PaScaL_TDMA 2.1: A register-resident multi-GPU tridiagonal matrix solver with optimized communication for large-scale CFD simulations
Description
We present PaScaL_TDMA 2.1, a GPU-oriented release of the PaScaL_TDMA library [3] for efficiently solving large batches of distributed tridiagonal systems on modern multi-GPU platforms. Building on the original CPU-based PaScaL_TDMA formulation and the shared-memory buffering strategy introduced in PaScaL_TDMA 2.0 [2], version 2.1 reformulates the core kernels and communication path to better match the GPU execution model.
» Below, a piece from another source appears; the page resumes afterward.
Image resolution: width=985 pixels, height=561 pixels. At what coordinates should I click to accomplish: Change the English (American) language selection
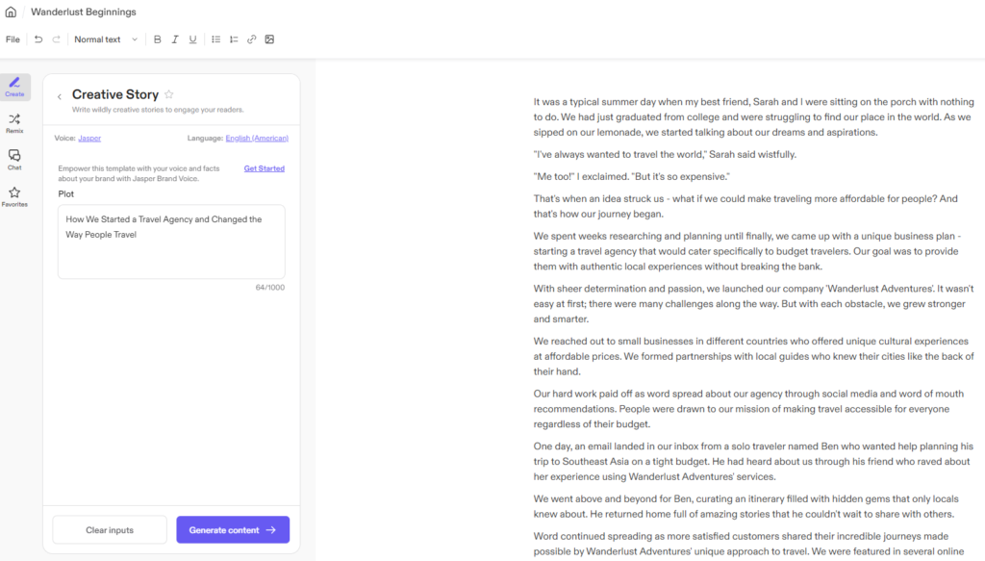[x=256, y=139]
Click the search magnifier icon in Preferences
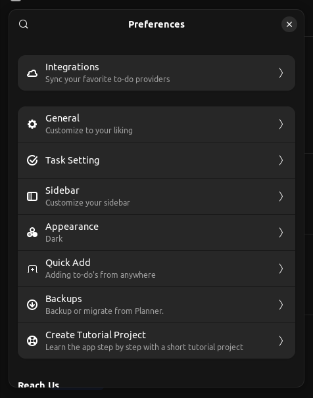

CUDA threads are mapped to contiguous tridiagonal lines to achieve coalesced global-memory access, and the elimination kernels are optimized to a fully register-resident implementation to reduce memory traffic and synchronization. To lower inter-GPU overhead, the reduced-system assembly is performed via a single consolidated MPI_Alltoall exchange, and the kernel interface is restructured to eliminate descriptor transfers at launch. Benchmarks on the NURION system show that PaScaL_TDMA 2.1 reduces wall time from 0.127 s on dual-socket Intel Skylake CPUs to 9.2 ms on an NVIDIA A100 and 6.1 ms on an H100, corresponding to speedups of 14.0 × and 20.7 × , respectively. Strong- and weak-scaling studies quantify the performance gains from the optimization stages and demonstrate sustained scalability on multi-GPU systems. Finally, PaScaL_TDMA 2.1 is integrated into an immersed-boundary LES solver and validated through large-scale CFD simulations, including an industrial-scale cleanroom configuration with up to 128 A100 GPUs and O(10^10) degrees of freedom.